> [Source text]:
= = =

SUPPLIER NEWS — The FDA has approved a new treatment for Type 2 diabetes, the agency said. The FDA announced the approval of Tradjenta (linagliptin) made by Indianapolis-based Eli Lilly and German drug maker Boehringer Ingelheim.
Alza Corp. is attempting to block Impax Labs from developing a generic version of Alza’s attention deficit hyperactivity disorder treatment. Impax confirmed that Alza filed a patent infringement suit in the U.S. District Court for the District of Delaware against the generic drug maker in connection with Concerta (methylphenidate hydrochloride) extended-release tablets in the 18-mg, 27-mg and 36-mg strengths, which are designed to treat ADHD in children ages 6 years and older, adolescents and adults up to the age of 65 years.
A generic drug maker has launched its version of a pain medication made by Endo Pharmaceuticals. Mylan and its subsidiary Mylan Pharmaceuticals launched oxycodone and aspirin tablets USP in the 4.8355-mg/325-mg strength, based on an agreement with licensing partner Coastal Pharmaceuticals. The drug, designed to treat moderate to severe pain, is a generic version of Percodan.
The Food and Drug Administration has approved a drug made by Novartis as the first treatment for advanced pancreatic neuroendocrine tumors, Novartis said in May. Novartis announced the approval of Afinitor (everolimus), saying it marked the first approval of a drug for advanced pancreatic NET in nearly 30 years. The drug already is approved for treating cancers of the kidney and brain.

= = =

> [Using the information]:
1. For each statement below, say whether it agrees with the supplier news text, answering yes or no and quoting the words of the text that decide it.
(a) Tradjenta is made by Eli Lilly together with Boehringer Ingelheim.
(b) Alza filed its patent infringement suit in the U.S. District Court for the District of New Jersey.
(c) Afinitor was already approved for treating cancers of the kidney and brain.
2. Write out the passage of the supplier news text from "A generic drug" to "version of Percodan.", swapping "pain medication" for "analgesic".
The dataset entries play no part in this exercise.

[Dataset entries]
= = =

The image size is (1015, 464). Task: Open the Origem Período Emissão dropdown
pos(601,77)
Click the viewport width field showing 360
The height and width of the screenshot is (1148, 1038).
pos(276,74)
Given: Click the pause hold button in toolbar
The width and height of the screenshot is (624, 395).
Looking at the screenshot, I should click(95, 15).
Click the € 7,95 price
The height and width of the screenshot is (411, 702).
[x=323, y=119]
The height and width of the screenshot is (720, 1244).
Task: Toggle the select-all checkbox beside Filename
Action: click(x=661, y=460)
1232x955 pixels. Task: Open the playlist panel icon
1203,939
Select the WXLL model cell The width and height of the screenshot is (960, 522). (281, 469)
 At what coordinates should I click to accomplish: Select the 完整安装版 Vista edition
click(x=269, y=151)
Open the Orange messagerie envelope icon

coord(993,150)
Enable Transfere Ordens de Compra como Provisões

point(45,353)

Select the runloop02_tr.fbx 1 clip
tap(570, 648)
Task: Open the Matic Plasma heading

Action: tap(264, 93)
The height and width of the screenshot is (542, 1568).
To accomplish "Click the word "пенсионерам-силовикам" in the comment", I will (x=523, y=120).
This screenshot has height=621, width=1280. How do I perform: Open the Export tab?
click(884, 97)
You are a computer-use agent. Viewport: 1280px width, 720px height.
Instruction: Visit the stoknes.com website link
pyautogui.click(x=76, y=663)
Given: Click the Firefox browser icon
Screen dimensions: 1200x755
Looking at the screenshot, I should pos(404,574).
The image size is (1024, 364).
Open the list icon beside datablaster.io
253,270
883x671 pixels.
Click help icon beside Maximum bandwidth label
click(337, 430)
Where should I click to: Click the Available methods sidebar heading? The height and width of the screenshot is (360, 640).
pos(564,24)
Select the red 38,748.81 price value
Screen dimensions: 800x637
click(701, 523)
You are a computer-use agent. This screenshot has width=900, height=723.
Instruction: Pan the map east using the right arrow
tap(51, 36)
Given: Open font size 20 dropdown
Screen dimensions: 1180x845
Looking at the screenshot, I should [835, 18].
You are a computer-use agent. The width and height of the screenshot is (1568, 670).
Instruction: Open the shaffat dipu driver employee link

= = =

> [Answers provided]:
1.
(a) Yes: "Tradjenta (linagliptin) made by Indianapolis-based Eli Lilly and German drug maker Boehringer Ingelheim"
(b) No: "in the U.S. District Court for the District of Delaware"
(c) Yes: "The drug already is approved for treating cancers of the kidney and brain."

2.
A generic drug maker has launched its version of a analgesic made by Endo Pharmaceuticals. Mylan and its subsidiary Mylan Pharmaceuticals launched oxycodone and aspirin tablets USP in the 4.8355-mg/325-mg strength, based on an agreement with licensing partner Coastal Pharmaceuticals. The drug, designed to treat moderate to severe pain, is a generic version of Percodan.